「白秋」に想ふ―辞世へ向けて

人生の第三ステージ「白秋」のなかで、最終ステージ「玄冬」へ向けての想いを、本やメディアに託して綴る。人生、これ逍遥なり。

「引き算」のすすめ―『堕ちられない「私」』

2015年01月08日 | Life
☆『堕ちられない「私」』(香山リカ・著、文春新書)☆

  子どものころ、発明発見物語を読んでワクワクしたり、自然の不思議さに魅せられて胸が高鳴り、科学・技術の世界へ進んだ人は少なくないだろう。しかし、いざ大学などで研究生活に入ってみると、成果を挙げることに汲々とした毎日を送ることになる。企業に入れば、利益に結びつく研究が至上命題となる。
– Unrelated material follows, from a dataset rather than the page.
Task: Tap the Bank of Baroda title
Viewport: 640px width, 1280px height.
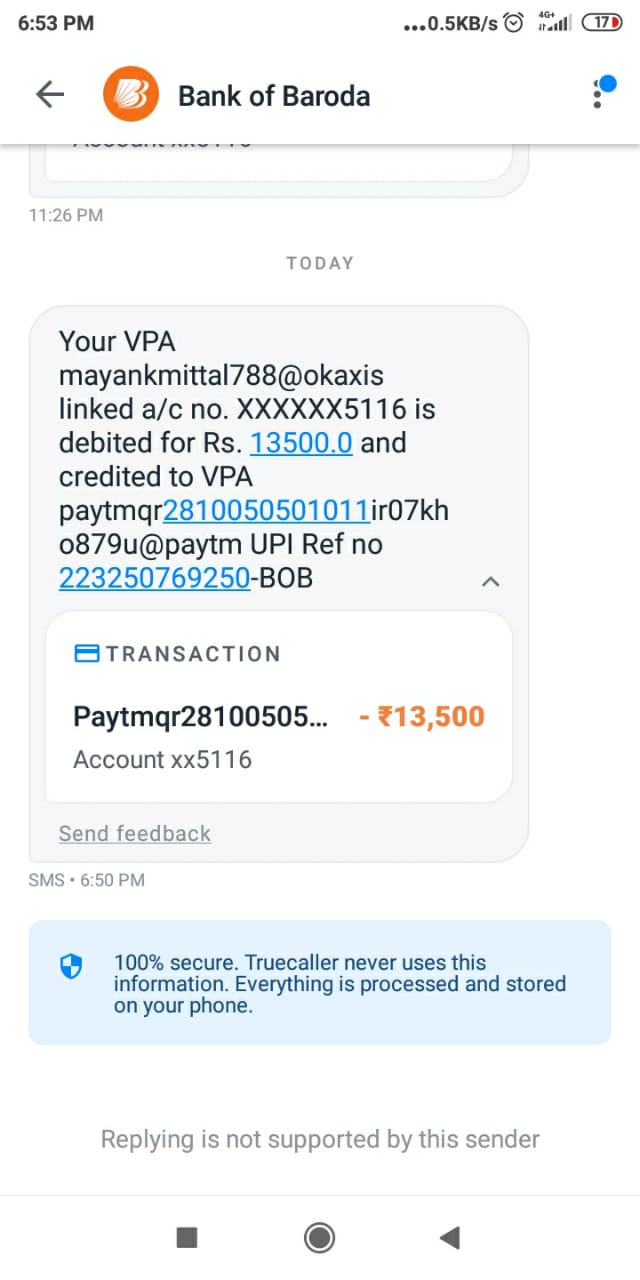Action: (x=274, y=96)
そして、子どものころのワクワク感やドキドキ感は、いつかどこかに忘れ去られてしまう。もう少しアカデミズムの世界の話を続ければ、進歩や成長に意義を唱え、人間疎外を問題視していたはずなのに、指導教員に論文投稿や学会発表の発破をかけられ、いつのまにか自分自身がモノ化・アトム化してしまう。少しばかり自分の知っている世界のことを書いたが、どの分野であっても同じようなことが起きているように思う。これってどこかおかしくないだろうか。
  この本は「堕ちること」のすすめである。もちろん、ドラッグなどで身を滅ぼすような堕落ではなく、いまや社会全体を覆っているある種の価値観から「堕ちること」のすすめである。ある種の価値観とはなにか?―目次を見ながらざっと挙げてみると、健全さ、自己啓発、成果主義、ポジティブシンキング、計画的な人生設計、明るさ、自己実現、理想の〇〇、アンチエイジング、世間の枠、などなど…。総じてプラス志向の価値観といえそうだ。プラスは、マイナスがあってこそのプラスのはずだが、いまの世の中はマイナスの存在が忘れ去られ、プラスだけのいびつな状態になっている。プラスオンリーのいびつな社会から、「引き算の行為」を取り戻そうとする試みともいえそうだ。
  そうはいっても、「堕ちること」や「引き算の行為」はそう簡単ではない。プラス志向の価値観にがんじがらめになっている自分自身に気づくことが第一歩だが、他人事のようにいうのではなく、自分自身の実感をともなって気づくのはなかなか大変である。気づいたとしても、「引き算の行為」へ進むこともまた大変だと思う。そこで重要になるのは、たぶん「何もしない」ことだろう。プラスの「がんばる」に対して、「がんばらない」がマイナスならば、それ以上「がんばる」ことを止めてしまうというイメージだろうか。そうすれば、そのうちに「がんばらない」こともできるようになるかもしれない。
  道端で見つけた花がきれいだと思った。それでデジカメで写真を撮り、たとえばフェイスブックに載せたとする。そこまではいい。しかし、「いいね!」が付くことを気にするのはよくない。ましてや「いいね!」の数に一喜一憂するのは。きれいな花だったので写真を撮り、日記代わりのフェイスブックに載せてみただけのことだ。それ以上を望むのは自己肯定感に酔いたいだけであり、その裏には不安が隠されている(著者の香山さんも本書でふれている)。もし一つでも「いいね!」が付けば、それはそれで嬉しく思えばよいし、付かなかったとしても、きれいな花を見ただけで満足すればいいことだ。花はきれいなだけでいい。
  研究だって、きっとそうだろうと思う。ときには成果を挙げる必要もあるだろうし、論文投稿や学会発表もすべて否定すればいいというものではない。ただ、プラス志向の一本道に血道を上げるのではなく、たまには堕ちてみて、花の美しさを愛でてみようということなのだ。